Ativor V, Koenemann, N. A; Adu, E; Amoah, M; Adabie-Appiah, J, Richter-Turtur, M, and Hartmann, D
Ludwig-Maximilians-Universität München, Germany
Surgery Directorate, Plastic Surgery; Komfo Anokye Teaching Hospital; Kumasi, Ghana
Surgery Directorate, Paediatric Surgery; Komfo Anokye Teaching Hospital; Kumasi, Ghana
Child Health Directorate, Paediatric Intensive Care; Komfo Anokye Teaching Hospital; Kumasi, Ghana
Department of Surgery, Klinikum rechts der Isar, Technical University Munich, Munich, Germany
Trauma and Orthopaedics Directorate; Komfo Anokye Teaching Hospital; Kumasi, Ghana
Scientific Tracks Abstracts: J Cancer Sci Ther
A 6-year-old boy presented to the Accident & Emergency Department of Komfo Anokye Teaching Hospital
(KATH) Kumasi, Ghana with hemorrhagic shock and severe crush injury of both lower extremities following a
roll-over accident by a motor vehicle while crossing a highway. Initial therapy included aggressive resuscitation with
IV fluids and hemotransfusion. He was quickly brought to the OR for assessment of injury extent: 1.) Severe crush
injury of both lower limbs with gross soft tissue injuries beyond limb salvage. 2) Huge degloving injury extending
from the lower half of the back to the perineum, sparing skin of scrotum and penis. Disarticulation at the left hip
joint level of the left lower limb and a trans-femur amputation of the right lower limb were performed as well as a
debridement of the degloving injury of the back.
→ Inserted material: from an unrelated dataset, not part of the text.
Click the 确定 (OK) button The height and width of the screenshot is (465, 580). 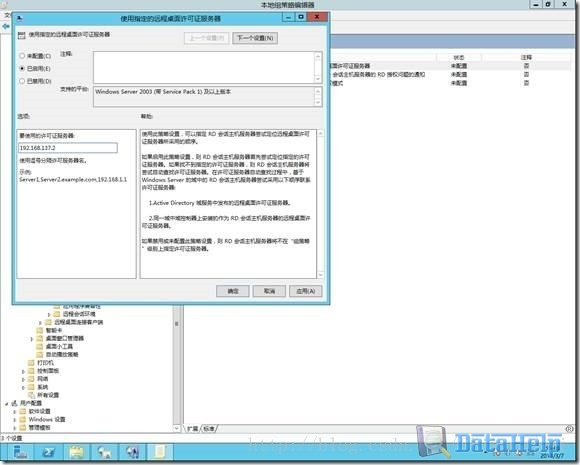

The patient was treated in the Clinical Decision Unit for 16 days due
to unavailable vacancy in the pediatric ICU (PICU). During this time, he developed sepsis, wound infections, and
an infection of the anal region, for which surgical re-debridement and colostomy were done together with pediatric
surgeons. He was then transferred to the PICU for acute wound care, management of colostomy, control of E. coli
sepsis and anemia. Nine weeks after his initial presentation, split-thickness skin grafting (STSG) using skin from his
arms was performed in collaboration of trauma and plastics surgeons of KATH. First review of STSG post-surgery
showed a good response and no signs of graft rejection or infection. 14 days later he showed 85% STSG take, all
the donor sites of the skin graft including both arms and both fore arms showed healing without complications. A
colostomy reversal was performed about four months after the initial procedure. Due to multiple wounds around
the perineum and the anal region, he developed anal canal stenosis. Repetitive dilation treatments over the course of
three weeks were performed with sufficient results. The patient started to mobilize using a mini wheel chair and was
transferred to the pediatric surgical ward where he integrated well with other children. He remained in good spirits
and was discharged 4 ½ months after the initial accident.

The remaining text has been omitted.